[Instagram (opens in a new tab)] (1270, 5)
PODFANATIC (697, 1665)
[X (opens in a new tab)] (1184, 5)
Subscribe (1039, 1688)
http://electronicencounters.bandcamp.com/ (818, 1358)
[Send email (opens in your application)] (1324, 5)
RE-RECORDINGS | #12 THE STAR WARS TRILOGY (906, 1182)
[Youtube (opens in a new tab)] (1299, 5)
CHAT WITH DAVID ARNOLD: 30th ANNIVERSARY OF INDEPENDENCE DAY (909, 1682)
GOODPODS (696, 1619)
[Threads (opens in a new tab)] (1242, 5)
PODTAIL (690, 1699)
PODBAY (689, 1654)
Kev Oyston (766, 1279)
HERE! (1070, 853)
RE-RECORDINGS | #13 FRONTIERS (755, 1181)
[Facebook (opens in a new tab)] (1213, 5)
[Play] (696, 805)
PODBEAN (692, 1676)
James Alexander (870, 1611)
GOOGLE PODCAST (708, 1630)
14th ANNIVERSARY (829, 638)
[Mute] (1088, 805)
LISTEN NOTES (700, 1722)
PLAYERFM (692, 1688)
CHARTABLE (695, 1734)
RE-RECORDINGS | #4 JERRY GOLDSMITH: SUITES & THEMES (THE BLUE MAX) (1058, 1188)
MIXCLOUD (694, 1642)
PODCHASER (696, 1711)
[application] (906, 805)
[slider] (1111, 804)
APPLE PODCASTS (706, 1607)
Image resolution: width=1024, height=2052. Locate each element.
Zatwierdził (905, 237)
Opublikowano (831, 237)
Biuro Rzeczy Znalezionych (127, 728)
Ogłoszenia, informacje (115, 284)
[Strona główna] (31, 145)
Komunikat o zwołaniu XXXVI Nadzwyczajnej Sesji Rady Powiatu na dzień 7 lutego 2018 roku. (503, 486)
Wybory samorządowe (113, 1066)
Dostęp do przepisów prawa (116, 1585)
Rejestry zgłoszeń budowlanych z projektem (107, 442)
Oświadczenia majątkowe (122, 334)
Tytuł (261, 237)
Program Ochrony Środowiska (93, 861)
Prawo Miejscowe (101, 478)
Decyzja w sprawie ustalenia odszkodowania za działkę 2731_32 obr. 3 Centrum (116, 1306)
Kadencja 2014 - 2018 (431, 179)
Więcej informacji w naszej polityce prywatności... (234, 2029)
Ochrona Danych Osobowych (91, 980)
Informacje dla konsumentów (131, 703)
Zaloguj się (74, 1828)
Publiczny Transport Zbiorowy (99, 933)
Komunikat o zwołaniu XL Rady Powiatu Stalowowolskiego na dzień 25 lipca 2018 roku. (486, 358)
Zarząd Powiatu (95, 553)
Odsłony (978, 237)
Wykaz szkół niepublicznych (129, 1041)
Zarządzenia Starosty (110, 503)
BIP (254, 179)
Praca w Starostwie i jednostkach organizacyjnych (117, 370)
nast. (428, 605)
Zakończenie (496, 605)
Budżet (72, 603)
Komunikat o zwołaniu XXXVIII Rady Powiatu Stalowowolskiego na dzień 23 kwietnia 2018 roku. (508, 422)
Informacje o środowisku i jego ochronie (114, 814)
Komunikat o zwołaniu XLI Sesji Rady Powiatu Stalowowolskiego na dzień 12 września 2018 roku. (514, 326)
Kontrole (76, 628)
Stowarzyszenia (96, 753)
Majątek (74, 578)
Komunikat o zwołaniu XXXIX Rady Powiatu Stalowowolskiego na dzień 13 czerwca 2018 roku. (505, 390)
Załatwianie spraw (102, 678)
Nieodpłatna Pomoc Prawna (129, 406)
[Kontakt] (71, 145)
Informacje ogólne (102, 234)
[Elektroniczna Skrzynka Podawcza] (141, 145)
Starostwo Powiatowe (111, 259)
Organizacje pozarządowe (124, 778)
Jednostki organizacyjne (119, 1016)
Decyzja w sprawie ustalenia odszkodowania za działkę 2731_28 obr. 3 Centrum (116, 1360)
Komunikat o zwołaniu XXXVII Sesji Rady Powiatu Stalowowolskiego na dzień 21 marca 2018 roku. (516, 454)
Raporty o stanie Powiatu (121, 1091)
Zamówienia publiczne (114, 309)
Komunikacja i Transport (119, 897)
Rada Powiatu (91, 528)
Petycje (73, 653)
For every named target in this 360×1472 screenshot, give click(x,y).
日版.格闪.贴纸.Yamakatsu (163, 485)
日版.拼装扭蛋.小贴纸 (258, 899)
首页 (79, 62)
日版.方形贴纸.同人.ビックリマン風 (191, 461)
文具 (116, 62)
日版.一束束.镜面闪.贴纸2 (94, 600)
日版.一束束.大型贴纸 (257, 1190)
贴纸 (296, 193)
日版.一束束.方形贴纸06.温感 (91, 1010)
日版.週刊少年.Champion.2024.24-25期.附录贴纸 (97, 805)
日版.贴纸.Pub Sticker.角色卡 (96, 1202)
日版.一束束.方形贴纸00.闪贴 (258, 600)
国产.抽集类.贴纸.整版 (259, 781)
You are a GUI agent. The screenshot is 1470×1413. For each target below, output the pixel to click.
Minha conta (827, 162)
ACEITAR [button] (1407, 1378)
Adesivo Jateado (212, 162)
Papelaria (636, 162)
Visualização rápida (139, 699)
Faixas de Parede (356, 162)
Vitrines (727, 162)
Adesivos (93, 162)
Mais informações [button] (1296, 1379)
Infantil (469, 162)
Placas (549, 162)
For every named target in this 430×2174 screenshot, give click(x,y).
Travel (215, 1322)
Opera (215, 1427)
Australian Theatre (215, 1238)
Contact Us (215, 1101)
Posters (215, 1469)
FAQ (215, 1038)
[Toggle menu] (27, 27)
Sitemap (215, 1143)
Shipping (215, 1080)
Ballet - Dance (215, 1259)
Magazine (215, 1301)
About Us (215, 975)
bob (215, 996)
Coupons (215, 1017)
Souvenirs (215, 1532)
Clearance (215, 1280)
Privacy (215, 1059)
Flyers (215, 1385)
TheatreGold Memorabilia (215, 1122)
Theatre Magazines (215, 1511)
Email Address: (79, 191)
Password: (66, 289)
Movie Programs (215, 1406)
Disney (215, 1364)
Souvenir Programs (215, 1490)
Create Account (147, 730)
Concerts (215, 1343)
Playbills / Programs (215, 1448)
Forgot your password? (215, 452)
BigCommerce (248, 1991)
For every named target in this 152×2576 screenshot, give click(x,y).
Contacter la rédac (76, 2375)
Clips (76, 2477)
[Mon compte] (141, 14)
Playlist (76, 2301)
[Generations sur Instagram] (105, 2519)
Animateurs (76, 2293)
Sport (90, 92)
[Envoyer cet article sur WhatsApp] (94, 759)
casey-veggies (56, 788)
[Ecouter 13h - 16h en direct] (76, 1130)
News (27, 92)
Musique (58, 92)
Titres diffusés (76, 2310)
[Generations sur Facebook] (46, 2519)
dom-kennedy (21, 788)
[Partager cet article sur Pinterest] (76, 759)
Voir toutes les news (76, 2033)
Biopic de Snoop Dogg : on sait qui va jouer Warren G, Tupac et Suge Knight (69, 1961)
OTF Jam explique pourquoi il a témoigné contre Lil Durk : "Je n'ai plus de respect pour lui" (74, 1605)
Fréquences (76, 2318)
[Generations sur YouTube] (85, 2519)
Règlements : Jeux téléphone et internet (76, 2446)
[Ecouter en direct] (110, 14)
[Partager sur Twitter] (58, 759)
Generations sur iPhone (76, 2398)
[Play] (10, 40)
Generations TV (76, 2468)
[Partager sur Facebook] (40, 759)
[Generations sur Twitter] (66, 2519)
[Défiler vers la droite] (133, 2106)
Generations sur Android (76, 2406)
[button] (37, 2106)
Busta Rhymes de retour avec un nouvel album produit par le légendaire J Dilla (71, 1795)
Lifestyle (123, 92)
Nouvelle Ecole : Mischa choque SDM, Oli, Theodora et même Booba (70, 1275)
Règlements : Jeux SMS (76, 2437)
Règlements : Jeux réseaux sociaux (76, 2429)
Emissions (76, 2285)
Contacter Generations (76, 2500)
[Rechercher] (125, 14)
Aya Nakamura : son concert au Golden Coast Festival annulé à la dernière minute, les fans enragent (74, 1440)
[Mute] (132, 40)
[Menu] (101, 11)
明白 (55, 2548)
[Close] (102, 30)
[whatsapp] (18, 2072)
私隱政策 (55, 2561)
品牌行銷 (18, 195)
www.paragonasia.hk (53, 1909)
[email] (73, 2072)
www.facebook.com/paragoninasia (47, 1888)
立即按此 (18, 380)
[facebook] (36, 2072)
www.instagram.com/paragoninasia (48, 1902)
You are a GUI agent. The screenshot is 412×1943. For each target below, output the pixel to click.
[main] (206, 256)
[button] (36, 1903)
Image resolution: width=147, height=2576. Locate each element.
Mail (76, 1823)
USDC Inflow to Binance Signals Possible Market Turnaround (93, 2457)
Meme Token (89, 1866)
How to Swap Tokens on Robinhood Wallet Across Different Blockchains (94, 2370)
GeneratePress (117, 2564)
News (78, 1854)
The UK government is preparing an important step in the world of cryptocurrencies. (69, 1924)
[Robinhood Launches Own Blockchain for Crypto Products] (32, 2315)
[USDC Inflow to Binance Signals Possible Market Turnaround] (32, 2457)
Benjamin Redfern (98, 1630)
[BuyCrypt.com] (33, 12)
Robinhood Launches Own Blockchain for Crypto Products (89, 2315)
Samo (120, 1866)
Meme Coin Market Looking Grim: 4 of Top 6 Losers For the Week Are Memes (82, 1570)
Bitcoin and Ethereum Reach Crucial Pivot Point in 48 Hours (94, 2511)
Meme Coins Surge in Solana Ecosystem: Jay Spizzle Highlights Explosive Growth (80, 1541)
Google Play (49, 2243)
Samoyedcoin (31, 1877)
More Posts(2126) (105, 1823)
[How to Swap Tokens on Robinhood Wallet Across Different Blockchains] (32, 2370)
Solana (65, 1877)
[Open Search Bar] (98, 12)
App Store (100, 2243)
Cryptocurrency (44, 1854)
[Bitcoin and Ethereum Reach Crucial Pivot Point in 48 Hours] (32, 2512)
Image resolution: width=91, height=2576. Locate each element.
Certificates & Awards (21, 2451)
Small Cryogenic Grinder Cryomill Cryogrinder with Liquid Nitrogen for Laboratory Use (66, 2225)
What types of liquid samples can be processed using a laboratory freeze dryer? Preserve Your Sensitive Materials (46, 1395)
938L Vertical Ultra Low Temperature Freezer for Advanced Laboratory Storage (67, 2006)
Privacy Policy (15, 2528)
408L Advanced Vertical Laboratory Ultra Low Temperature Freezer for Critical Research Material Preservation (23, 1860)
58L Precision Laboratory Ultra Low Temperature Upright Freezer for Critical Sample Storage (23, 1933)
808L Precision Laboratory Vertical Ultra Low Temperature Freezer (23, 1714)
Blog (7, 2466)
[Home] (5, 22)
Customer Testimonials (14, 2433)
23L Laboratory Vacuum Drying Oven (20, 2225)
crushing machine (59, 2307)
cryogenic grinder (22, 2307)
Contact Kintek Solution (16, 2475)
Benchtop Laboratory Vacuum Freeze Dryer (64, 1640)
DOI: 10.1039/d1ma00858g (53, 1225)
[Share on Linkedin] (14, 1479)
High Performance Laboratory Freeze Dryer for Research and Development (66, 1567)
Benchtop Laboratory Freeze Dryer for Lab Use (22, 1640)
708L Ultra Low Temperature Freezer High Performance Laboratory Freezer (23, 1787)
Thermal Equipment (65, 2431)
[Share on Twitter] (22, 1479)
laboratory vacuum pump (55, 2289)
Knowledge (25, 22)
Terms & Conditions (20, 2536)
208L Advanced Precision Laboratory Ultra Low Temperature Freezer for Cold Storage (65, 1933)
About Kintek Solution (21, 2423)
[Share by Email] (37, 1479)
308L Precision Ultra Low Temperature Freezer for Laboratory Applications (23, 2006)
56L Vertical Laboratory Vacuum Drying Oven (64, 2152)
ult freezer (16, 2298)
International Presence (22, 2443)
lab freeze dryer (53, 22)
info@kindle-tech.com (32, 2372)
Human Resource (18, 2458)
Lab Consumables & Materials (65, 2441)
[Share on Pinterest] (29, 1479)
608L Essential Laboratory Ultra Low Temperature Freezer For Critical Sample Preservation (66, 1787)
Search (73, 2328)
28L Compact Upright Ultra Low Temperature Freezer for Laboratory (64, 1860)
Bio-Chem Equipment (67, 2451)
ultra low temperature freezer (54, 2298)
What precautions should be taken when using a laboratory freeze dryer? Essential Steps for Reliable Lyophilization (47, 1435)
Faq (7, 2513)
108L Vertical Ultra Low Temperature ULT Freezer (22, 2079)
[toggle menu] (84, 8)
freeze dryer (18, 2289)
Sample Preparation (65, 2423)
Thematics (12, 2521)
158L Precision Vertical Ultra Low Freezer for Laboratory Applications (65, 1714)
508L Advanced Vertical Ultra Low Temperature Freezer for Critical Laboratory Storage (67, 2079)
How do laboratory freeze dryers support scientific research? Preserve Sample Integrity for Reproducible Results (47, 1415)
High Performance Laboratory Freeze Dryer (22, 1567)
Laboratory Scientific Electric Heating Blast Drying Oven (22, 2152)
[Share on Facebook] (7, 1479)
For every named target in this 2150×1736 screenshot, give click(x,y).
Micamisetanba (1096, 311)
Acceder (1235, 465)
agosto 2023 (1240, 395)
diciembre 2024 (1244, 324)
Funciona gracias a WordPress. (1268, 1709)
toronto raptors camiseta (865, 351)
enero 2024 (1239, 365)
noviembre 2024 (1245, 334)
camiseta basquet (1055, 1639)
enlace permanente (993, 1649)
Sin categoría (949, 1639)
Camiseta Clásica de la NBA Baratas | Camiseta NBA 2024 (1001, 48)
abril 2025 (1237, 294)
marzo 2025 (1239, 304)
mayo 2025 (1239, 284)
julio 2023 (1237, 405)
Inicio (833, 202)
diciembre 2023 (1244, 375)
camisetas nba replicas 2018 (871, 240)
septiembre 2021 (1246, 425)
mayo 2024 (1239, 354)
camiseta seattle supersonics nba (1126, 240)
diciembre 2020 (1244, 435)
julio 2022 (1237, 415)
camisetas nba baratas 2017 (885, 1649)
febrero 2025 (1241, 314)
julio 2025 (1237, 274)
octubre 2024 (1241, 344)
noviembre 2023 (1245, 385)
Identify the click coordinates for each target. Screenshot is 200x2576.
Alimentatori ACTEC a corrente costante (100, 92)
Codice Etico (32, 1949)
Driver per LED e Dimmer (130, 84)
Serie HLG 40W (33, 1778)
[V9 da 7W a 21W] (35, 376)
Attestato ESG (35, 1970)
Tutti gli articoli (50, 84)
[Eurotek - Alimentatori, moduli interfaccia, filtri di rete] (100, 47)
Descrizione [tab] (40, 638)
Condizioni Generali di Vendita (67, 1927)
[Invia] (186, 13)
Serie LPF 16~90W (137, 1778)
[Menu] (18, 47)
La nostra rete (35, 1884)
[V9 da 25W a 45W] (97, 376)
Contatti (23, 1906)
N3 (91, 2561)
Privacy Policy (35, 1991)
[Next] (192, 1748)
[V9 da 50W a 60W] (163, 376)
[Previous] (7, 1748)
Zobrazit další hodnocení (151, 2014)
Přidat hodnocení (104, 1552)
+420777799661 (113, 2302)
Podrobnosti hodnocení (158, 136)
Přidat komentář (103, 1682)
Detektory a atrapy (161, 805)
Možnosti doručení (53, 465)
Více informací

* [What is required]
In the listing above, the lines from the one containing "James Alexander (870, 1611)" through the one containing "Informacje o środowisku" must be set down exactly, with no other lines.

* [Task solution]
James Alexander (870, 1611)
GOOGLE PODCAST (708, 1630)
14th ANNIVERSARY (829, 638)
[Mute] (1088, 805)
LISTEN NOTES (700, 1722)
PLAYERFM (692, 1688)
CHARTABLE (695, 1734)
RE-RECORDINGS | #4 JERRY GOLDSMITH: SUITES & THEMES (THE BLUE MAX) (1058, 1188)
MIXCLOUD (694, 1642)
PODCHASER (696, 1711)
[application] (906, 805)
[slider] (1111, 804)
APPLE PODCASTS (706, 1607)
Image resolution: width=1024, height=2052. Locate each element.
Zatwierdził (905, 237)
Opublikowano (831, 237)
Biuro Rzeczy Znalezionych (127, 728)
Ogłoszenia, informacje (115, 284)
[Strona główna] (31, 145)
Komunikat o zwołaniu XXXVI Nadzwyczajnej Sesji Rady Powiatu na dzień 7 lutego 2018 roku. (503, 486)
Wybory samorządowe (113, 1066)
Dostęp do przepisów prawa (116, 1585)
Rejestry zgłoszeń budowlanych z projektem (107, 442)
Oświadczenia majątkowe (122, 334)
Tytuł (261, 237)
Program Ochrony Środowiska (93, 861)
Prawo Miejscowe (101, 478)
Decyzja w sprawie ustalenia odszkodowania za działkę 2731_32 obr. 3 Centrum (116, 1306)
Kadencja 2014 - 2018 (431, 179)
Więcej informacji w naszej polityce prywatności... (234, 2029)
Ochrona Danych Osobowych (91, 980)
Informacje dla konsumentów (131, 703)
Zaloguj się (74, 1828)
Publiczny Transport Zbiorowy (99, 933)
Komunikat o zwołaniu XL Rady Powiatu Stalowowolskiego na dzień 25 lipca 2018 roku. (486, 358)
Zarząd Powiatu (95, 553)
Odsłony (978, 237)
Wykaz szkół niepublicznych (129, 1041)
Zarządzenia Starosty (110, 503)
BIP (254, 179)
Praca w Starostwie i jednostkach organizacyjnych (117, 370)
nast. (428, 605)
Zakończenie (496, 605)
Budżet (72, 603)
Komunikat o zwołaniu XXXVIII Rady Powiatu Stalowowolskiego na dzień 23 kwietnia 2018 roku. (508, 422)
Informacje o środowisku i jego ochronie (114, 814)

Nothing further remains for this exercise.